Whether this mislabeling occurs because of miscommunication or fraudulent practices aimed at selling a fish for more than it's worth, it prevents the consumers from knowing what they're eating. "If consumers don't know what they're eating, they have no way of knowing whether it's a sustainable option," Lofgren says.
Ask where your seafood was processed and how the company knows the species actually is what it's labeled as. If the providers are committed to selling a quality product, they should be able to tell you.
4. Where the fish ranks on Seafood Watch
One of the easiest ways to verify whether your seafood is sustainable is to look it up on Seafood Watch. The organization has guides for each state that identify which fish are okay to consume, which to be wary of, and which to avoid entirely. Bluefin tuna, for instance, is always in the "avoid" category, as it's been overfished to the point of being endangered. The app also allows you to search for nearby places that serve ocean-friendly products.
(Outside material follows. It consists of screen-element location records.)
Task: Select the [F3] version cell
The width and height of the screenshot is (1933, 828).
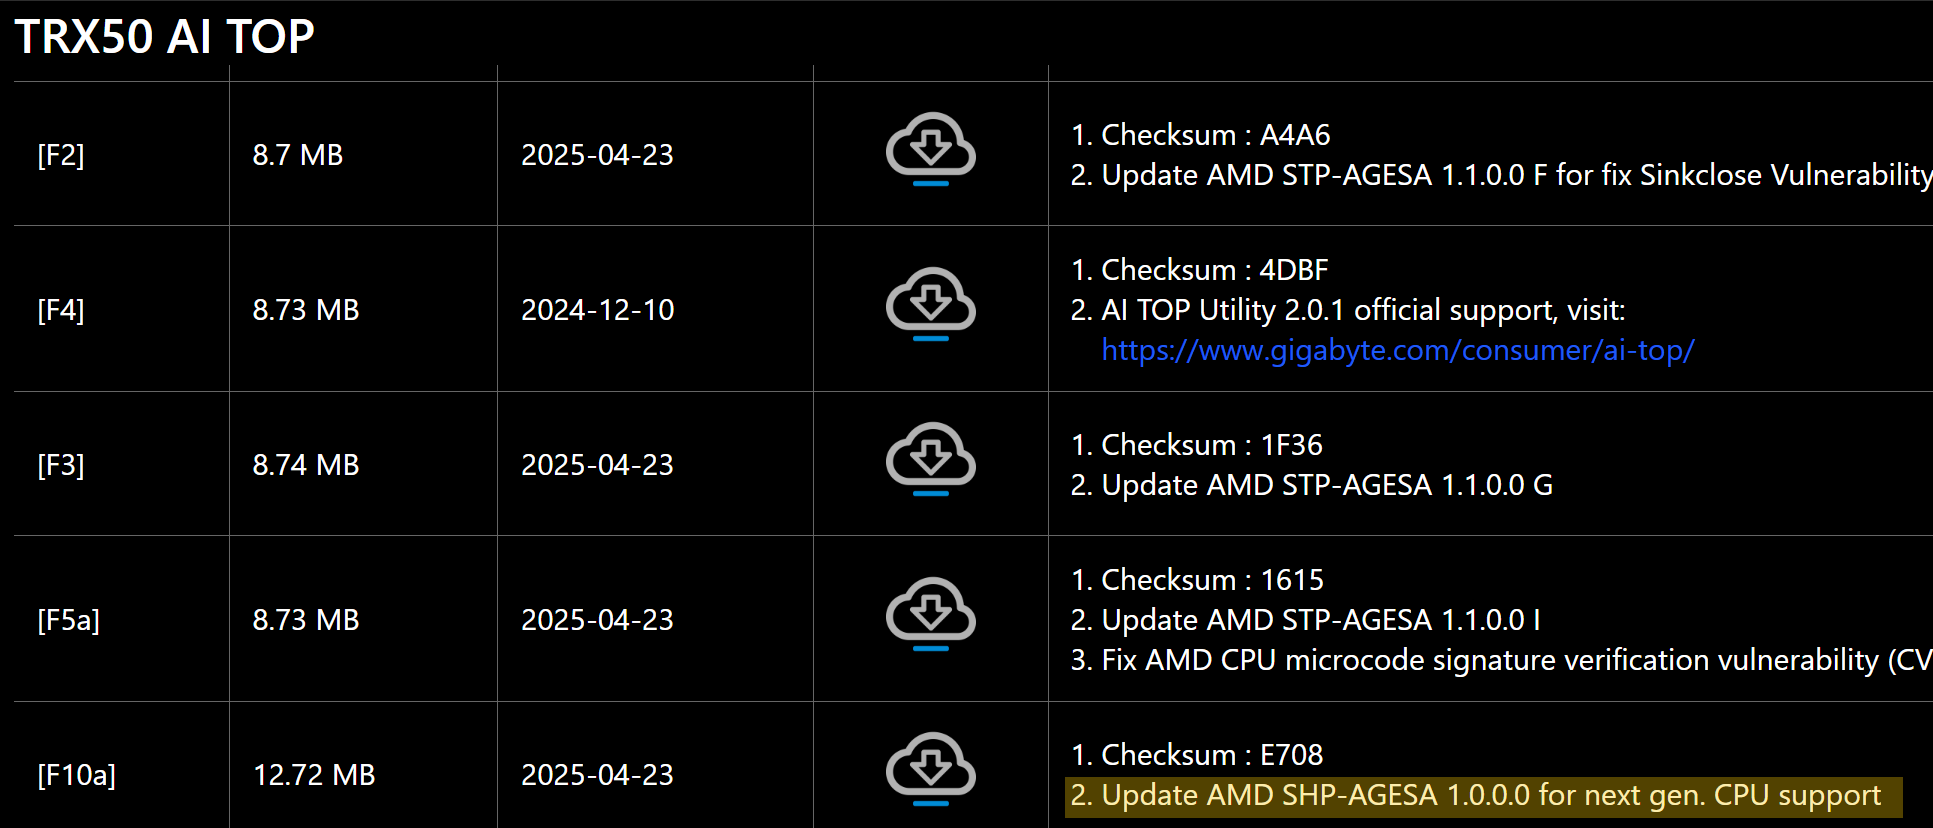Action: click(61, 465)
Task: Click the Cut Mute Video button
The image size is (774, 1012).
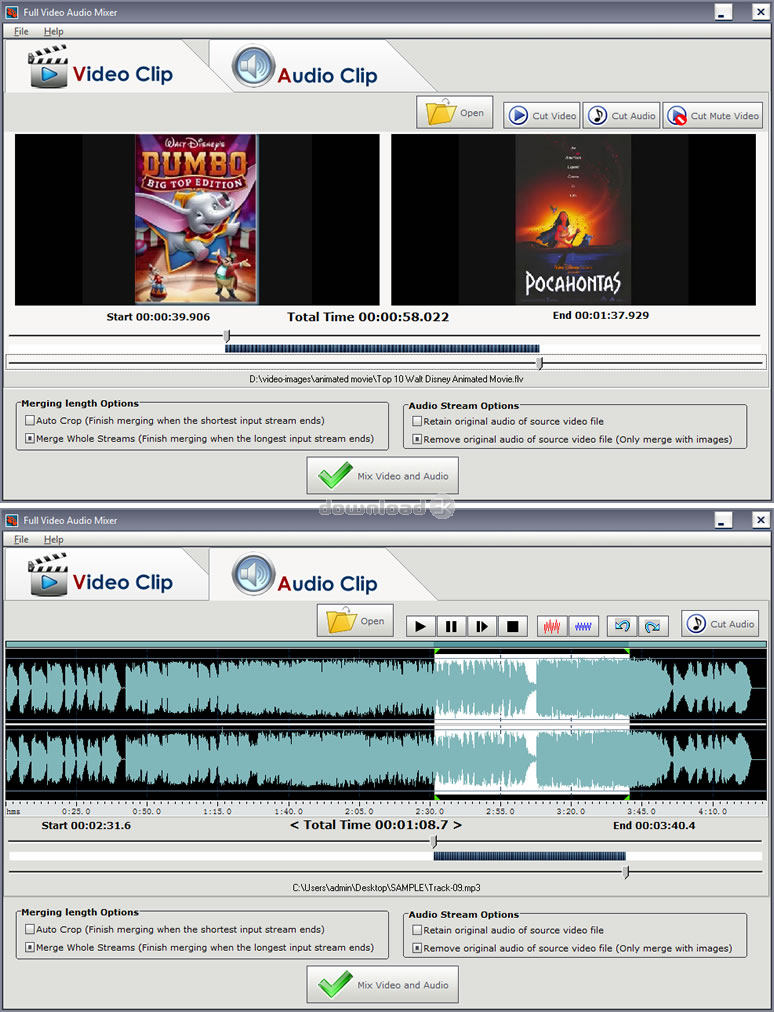Action: pos(713,115)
If you're short on time or just unsure of what to look for, the Seafood Watch app is a great way to get reliable information on any type of seafood.
Although it might seem like a lot to consider before buying seafood, Lofgren says, it goes a long way—and it doesn't take much effort. "We've never had more knowledge at our fingertips," Lofgren says. "You can spend 5 to 10 minutes learning about sustainability in seafood or researching your order, and you can make a big impact just by voting with your dollar."
That impact isn't just about saving the ocean. "A healthy ocean is a healthy planet," Lofgren says. "So it's not just about eating. It's about the entire planet."